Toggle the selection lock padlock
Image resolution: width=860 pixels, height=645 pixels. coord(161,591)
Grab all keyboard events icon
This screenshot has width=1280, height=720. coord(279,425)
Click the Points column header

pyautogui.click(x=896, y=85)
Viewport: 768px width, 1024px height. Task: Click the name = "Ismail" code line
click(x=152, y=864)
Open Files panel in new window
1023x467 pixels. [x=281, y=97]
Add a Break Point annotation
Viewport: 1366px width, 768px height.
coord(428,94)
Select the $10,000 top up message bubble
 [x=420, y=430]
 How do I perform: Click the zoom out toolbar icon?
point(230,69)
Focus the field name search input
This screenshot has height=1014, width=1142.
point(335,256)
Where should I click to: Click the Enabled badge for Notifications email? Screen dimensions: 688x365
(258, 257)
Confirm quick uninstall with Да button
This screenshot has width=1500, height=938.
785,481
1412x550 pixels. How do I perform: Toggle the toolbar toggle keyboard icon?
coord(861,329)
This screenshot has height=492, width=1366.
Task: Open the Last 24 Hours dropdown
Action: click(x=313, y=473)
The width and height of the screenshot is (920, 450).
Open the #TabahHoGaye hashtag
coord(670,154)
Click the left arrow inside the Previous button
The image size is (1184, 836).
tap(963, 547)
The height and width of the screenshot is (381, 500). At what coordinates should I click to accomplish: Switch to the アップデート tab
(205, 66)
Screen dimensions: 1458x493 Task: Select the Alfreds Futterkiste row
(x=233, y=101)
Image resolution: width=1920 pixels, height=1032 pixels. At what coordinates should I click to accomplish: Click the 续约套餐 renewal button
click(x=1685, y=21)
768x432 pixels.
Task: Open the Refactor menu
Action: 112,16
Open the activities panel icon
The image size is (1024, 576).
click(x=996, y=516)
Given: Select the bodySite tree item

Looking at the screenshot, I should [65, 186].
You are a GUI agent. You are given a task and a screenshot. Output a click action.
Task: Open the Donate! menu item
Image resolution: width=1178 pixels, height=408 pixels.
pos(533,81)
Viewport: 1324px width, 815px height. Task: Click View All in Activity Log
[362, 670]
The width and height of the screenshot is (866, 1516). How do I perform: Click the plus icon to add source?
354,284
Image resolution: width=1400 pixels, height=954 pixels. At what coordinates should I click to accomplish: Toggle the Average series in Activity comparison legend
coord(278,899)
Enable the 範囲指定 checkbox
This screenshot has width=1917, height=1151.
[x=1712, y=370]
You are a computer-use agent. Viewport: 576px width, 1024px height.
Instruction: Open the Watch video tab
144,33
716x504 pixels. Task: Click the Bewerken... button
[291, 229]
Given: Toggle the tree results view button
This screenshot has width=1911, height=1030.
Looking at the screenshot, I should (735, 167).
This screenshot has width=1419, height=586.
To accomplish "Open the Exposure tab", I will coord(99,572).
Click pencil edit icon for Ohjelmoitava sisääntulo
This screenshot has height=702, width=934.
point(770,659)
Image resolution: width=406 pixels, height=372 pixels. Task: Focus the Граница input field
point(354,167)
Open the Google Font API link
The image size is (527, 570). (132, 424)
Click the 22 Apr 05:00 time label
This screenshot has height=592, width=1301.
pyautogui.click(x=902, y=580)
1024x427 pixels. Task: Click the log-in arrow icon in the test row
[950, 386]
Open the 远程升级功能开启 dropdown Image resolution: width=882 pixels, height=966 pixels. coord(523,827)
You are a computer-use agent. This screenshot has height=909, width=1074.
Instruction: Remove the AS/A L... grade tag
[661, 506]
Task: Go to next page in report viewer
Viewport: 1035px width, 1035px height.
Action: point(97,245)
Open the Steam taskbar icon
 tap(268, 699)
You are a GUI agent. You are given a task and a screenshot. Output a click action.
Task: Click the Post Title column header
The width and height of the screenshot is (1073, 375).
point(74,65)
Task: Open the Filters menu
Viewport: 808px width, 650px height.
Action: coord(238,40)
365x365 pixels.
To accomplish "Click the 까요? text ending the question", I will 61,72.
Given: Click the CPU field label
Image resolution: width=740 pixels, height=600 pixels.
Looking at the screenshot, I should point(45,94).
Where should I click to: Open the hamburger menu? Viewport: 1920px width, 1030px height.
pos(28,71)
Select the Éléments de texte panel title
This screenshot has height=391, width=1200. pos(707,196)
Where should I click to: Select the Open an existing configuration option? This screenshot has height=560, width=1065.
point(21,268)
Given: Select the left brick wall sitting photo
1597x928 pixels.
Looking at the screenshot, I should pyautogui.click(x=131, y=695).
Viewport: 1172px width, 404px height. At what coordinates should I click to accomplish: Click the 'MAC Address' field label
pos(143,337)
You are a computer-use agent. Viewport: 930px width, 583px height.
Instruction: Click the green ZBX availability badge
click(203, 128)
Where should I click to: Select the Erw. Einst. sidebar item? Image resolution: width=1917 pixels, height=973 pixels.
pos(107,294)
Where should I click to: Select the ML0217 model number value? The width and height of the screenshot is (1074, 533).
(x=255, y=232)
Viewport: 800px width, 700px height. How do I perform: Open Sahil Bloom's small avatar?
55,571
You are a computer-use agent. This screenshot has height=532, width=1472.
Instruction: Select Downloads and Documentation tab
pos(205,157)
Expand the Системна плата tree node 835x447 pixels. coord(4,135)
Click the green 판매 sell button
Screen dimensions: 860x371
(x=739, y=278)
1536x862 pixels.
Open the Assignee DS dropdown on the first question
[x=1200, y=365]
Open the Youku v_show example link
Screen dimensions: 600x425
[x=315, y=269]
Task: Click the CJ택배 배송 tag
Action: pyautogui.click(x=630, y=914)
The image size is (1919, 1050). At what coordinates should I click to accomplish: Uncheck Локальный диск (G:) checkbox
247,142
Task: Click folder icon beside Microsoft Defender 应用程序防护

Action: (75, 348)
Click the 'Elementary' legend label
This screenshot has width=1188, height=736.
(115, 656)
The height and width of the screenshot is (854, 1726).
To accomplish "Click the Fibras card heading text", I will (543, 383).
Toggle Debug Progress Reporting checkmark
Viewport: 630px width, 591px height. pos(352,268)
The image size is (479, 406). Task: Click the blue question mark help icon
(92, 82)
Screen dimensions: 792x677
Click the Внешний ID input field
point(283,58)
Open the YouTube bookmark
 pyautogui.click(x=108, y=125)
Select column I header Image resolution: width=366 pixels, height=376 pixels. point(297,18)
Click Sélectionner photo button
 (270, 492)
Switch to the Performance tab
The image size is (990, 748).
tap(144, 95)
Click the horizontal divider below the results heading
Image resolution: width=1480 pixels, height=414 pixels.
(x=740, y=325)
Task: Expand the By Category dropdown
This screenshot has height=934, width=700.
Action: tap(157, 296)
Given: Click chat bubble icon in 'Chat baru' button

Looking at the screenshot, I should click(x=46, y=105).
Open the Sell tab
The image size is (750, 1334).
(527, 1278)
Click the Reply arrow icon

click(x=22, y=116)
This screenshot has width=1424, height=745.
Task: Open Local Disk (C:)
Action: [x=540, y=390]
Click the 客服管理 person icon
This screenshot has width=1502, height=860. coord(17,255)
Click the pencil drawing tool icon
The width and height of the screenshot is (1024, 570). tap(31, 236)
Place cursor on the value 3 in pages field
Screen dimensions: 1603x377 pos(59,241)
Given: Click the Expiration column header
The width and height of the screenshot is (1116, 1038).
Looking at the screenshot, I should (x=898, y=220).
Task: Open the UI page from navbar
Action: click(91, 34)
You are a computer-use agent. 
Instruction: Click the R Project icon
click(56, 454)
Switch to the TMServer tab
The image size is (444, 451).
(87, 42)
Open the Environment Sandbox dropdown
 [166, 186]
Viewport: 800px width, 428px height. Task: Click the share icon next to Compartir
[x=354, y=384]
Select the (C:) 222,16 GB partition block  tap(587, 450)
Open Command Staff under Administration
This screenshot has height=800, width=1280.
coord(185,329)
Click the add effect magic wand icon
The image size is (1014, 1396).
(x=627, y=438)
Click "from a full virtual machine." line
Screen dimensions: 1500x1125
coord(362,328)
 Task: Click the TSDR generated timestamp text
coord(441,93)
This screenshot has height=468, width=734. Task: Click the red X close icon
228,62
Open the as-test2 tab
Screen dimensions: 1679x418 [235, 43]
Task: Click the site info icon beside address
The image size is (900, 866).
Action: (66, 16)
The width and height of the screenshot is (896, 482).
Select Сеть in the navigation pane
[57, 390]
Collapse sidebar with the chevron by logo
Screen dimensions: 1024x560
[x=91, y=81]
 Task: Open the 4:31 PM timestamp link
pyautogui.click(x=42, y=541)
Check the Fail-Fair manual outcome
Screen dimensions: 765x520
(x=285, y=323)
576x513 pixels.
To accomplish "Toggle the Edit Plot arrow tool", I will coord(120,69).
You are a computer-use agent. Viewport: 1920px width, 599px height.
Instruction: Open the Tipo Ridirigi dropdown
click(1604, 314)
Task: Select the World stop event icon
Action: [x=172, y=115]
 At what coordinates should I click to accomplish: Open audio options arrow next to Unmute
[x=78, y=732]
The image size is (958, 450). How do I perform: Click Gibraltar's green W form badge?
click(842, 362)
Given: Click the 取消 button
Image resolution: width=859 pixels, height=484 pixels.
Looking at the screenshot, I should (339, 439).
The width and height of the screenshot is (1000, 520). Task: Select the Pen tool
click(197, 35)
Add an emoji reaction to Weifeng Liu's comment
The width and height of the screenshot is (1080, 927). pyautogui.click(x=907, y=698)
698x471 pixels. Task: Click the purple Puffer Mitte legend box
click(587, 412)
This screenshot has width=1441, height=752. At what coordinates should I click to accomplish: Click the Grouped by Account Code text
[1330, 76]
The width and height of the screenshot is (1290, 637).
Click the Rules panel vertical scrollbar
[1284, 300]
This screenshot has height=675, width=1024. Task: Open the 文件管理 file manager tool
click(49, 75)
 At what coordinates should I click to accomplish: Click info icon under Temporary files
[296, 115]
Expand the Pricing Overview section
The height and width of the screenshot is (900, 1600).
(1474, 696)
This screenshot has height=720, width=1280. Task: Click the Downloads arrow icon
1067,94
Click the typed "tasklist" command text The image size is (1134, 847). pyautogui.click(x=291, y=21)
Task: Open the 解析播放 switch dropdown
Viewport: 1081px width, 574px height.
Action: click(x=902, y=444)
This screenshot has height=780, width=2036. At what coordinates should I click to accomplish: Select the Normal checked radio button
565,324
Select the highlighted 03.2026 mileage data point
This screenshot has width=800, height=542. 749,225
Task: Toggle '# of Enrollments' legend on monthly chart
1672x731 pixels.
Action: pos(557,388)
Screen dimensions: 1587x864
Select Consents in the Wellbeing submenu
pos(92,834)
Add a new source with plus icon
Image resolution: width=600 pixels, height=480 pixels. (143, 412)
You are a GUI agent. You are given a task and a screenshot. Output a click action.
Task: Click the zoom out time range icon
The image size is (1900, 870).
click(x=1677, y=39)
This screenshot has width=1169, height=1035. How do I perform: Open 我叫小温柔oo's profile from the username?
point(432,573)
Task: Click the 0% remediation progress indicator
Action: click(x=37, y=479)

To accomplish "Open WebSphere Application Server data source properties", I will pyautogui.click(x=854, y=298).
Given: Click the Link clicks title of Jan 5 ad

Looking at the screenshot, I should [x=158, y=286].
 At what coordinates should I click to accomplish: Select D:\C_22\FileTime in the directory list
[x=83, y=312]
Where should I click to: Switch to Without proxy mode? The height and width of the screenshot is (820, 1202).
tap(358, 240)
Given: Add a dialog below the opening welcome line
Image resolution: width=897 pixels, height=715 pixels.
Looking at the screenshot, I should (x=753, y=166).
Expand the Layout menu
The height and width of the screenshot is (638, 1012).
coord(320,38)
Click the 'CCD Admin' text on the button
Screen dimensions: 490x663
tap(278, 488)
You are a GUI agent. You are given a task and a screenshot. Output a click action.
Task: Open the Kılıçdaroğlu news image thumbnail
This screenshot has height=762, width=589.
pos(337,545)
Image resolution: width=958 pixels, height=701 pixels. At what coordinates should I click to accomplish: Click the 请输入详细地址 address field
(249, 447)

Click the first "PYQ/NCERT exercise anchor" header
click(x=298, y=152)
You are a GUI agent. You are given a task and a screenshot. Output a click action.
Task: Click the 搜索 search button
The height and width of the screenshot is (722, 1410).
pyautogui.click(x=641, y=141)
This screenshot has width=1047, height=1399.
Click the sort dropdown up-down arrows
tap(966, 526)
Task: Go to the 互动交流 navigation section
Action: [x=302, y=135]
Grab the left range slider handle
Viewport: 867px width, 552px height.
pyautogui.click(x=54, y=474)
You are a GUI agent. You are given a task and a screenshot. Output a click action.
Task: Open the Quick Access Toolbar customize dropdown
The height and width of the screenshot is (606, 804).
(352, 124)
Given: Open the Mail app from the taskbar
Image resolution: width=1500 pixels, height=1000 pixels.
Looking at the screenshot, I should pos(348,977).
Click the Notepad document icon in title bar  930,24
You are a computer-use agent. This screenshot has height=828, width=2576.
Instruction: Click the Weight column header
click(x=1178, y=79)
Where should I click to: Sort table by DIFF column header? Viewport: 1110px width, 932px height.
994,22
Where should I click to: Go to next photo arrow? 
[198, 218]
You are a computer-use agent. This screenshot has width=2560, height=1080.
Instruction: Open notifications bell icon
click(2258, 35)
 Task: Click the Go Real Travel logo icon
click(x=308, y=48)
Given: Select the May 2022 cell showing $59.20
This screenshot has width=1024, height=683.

# What is required:
Keeping every character as it is, restate the lines above that run from the line with "Open the Environment Sandbox dropdown" through the line with "You are a computer-use agent. Viewport: 1920px", both included, and nothing else.

# Reply:
Open the Environment Sandbox dropdown
 [166, 186]
Viewport: 800px width, 428px height. Task: Click the share icon next to Compartir
[x=354, y=384]
Select the (C:) 222,16 GB partition block  tap(587, 450)
Open Command Staff under Administration
This screenshot has height=800, width=1280.
coord(185,329)
Click the add effect magic wand icon
The image size is (1014, 1396).
(x=627, y=438)
Click "from a full virtual machine." line
Screen dimensions: 1500x1125
coord(362,328)
 Task: Click the TSDR generated timestamp text
coord(441,93)
This screenshot has height=468, width=734. Task: Click the red X close icon
228,62
Open the as-test2 tab
Screen dimensions: 1679x418 [235, 43]
Task: Click the site info icon beside address
The image size is (900, 866).
Action: (66, 16)
The width and height of the screenshot is (896, 482).
Select Сеть in the navigation pane
[57, 390]
Collapse sidebar with the chevron by logo
Screen dimensions: 1024x560
[x=91, y=81]
 Task: Open the 4:31 PM timestamp link
pyautogui.click(x=42, y=541)
Check the Fail-Fair manual outcome
Screen dimensions: 765x520
(x=285, y=323)
576x513 pixels.
To accomplish "Toggle the Edit Plot arrow tool", I will coord(120,69).
You are a computer-use agent. Viewport: 1920px width, 599px height.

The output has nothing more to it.